### Provided data
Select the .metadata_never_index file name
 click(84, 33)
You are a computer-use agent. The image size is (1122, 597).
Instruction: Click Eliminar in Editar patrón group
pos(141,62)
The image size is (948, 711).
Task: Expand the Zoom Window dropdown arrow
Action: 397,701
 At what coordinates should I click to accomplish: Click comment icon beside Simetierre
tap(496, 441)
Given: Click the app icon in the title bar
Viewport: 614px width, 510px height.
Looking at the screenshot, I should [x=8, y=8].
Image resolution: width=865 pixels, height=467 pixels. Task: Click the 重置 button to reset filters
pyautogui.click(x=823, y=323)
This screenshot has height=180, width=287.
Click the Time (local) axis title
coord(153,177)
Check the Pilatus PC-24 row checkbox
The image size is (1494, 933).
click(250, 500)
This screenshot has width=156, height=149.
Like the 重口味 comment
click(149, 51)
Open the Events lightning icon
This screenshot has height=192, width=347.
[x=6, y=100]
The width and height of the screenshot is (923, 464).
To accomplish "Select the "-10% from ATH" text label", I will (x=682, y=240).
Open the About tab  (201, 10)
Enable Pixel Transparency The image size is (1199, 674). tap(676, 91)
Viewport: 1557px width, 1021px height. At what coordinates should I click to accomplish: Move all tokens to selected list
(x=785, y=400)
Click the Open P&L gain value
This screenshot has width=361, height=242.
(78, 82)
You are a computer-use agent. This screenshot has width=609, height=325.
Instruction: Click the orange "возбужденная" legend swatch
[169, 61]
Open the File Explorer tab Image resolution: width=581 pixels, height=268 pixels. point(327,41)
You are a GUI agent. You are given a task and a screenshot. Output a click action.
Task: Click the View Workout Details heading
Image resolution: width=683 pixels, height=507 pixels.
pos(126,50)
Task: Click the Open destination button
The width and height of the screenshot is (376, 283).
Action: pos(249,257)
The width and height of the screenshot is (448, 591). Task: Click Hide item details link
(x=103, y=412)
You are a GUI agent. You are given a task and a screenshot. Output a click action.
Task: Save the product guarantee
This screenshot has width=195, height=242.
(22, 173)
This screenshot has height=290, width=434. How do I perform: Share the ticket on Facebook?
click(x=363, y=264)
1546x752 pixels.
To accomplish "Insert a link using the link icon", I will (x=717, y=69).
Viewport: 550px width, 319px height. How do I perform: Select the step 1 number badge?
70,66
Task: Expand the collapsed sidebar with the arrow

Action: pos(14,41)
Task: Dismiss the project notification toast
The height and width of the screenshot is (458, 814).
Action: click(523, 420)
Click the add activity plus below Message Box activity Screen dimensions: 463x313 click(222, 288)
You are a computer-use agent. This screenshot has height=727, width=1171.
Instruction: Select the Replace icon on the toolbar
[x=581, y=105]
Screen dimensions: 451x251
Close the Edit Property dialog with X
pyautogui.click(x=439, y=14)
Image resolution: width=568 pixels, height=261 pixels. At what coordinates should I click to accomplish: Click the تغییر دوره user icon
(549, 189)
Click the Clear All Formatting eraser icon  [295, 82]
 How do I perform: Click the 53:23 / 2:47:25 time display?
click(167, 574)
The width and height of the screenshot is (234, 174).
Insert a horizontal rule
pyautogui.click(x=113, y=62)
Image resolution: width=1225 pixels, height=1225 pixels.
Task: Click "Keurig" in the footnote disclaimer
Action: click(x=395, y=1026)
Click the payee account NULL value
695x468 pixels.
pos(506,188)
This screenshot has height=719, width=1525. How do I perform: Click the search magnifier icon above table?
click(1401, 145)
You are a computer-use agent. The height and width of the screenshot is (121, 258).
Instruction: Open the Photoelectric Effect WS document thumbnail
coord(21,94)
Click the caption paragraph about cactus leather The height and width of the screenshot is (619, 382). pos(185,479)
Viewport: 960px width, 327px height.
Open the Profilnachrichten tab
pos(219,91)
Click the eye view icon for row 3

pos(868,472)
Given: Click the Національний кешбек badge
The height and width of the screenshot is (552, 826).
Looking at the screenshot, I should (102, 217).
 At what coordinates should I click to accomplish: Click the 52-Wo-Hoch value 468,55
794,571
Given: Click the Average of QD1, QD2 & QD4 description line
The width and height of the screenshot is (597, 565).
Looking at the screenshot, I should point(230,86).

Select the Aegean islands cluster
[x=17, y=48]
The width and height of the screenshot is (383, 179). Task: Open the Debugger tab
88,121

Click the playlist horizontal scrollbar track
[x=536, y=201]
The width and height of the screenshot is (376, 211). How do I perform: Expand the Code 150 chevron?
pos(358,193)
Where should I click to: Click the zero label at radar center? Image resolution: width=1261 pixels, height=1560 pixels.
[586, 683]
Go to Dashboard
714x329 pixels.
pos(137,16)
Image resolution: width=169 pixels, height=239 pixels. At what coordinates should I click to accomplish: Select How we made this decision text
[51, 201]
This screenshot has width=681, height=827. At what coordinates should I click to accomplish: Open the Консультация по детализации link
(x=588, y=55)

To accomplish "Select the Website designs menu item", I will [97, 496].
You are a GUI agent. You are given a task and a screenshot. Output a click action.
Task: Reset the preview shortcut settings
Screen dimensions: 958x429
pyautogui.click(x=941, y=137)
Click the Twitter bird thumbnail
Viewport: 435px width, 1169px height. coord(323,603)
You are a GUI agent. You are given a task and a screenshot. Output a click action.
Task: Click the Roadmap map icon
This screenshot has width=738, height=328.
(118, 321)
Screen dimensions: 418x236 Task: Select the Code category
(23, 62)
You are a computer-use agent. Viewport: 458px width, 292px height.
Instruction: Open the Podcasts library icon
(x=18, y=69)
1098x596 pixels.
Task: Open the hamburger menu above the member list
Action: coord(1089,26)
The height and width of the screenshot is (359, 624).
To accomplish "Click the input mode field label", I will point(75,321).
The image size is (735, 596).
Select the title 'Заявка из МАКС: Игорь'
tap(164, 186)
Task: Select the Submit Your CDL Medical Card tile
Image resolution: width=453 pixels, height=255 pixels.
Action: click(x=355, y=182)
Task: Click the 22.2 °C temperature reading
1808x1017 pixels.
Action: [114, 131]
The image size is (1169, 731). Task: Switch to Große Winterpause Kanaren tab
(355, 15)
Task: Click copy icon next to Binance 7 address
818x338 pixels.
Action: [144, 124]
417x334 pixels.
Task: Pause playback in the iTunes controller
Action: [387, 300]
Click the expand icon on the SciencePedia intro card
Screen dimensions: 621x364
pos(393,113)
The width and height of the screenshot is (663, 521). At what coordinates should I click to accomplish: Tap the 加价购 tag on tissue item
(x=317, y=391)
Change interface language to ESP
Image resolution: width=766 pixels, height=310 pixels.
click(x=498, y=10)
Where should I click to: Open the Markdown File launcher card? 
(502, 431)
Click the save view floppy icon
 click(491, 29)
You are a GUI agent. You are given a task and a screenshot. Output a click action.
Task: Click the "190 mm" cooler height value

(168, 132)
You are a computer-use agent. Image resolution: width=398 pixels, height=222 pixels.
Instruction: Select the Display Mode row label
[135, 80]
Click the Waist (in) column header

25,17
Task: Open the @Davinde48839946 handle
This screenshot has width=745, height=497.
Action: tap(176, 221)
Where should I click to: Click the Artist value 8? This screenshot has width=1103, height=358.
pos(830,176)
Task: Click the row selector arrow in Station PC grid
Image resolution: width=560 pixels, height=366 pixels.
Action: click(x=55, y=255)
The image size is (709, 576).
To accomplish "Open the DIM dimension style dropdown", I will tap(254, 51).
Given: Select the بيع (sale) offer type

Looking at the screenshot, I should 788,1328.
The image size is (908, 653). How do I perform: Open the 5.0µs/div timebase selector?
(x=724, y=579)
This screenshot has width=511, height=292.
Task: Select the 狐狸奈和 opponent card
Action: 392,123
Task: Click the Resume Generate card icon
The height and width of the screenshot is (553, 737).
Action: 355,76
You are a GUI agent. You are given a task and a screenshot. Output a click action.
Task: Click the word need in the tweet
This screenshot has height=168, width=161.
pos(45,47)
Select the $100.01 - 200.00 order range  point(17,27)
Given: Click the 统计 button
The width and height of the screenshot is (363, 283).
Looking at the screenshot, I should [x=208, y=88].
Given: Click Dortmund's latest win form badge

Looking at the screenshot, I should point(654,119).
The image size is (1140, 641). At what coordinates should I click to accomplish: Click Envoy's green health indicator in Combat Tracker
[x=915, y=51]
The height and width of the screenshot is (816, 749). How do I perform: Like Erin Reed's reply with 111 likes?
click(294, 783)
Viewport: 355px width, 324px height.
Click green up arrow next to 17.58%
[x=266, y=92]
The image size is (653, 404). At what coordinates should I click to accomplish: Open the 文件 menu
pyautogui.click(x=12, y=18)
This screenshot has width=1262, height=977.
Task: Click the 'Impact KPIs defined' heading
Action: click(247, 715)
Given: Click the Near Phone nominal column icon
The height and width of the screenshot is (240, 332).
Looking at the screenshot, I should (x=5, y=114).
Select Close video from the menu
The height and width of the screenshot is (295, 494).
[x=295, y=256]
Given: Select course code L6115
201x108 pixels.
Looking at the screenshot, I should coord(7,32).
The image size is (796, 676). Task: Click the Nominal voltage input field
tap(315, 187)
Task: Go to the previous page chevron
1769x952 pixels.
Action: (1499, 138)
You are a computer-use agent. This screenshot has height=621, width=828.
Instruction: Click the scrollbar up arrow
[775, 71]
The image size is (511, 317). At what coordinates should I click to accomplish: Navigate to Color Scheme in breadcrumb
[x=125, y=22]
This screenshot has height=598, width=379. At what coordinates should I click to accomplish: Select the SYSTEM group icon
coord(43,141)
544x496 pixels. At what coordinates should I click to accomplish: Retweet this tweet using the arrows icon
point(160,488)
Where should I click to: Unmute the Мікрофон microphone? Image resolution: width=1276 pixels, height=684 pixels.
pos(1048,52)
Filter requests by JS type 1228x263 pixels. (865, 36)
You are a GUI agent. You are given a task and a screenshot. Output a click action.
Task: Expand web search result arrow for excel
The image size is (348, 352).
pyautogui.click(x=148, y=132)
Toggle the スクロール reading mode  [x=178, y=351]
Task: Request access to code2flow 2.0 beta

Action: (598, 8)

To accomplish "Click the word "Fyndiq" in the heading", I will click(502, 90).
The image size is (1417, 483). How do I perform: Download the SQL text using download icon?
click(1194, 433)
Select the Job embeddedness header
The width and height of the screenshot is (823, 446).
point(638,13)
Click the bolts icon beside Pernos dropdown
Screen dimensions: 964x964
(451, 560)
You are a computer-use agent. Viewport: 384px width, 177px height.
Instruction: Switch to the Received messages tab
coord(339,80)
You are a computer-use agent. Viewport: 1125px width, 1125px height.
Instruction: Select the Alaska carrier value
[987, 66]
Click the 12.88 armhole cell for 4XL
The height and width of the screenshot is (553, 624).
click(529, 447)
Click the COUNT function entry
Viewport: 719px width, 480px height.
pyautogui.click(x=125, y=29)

### What the task asks
Every line above that holds the string "word" should be copied into the answer.

### Answer section
Task: Click the word need in the tweet
To accomplish "Click the word "Fyndiq" in the heading", I will click(502, 90).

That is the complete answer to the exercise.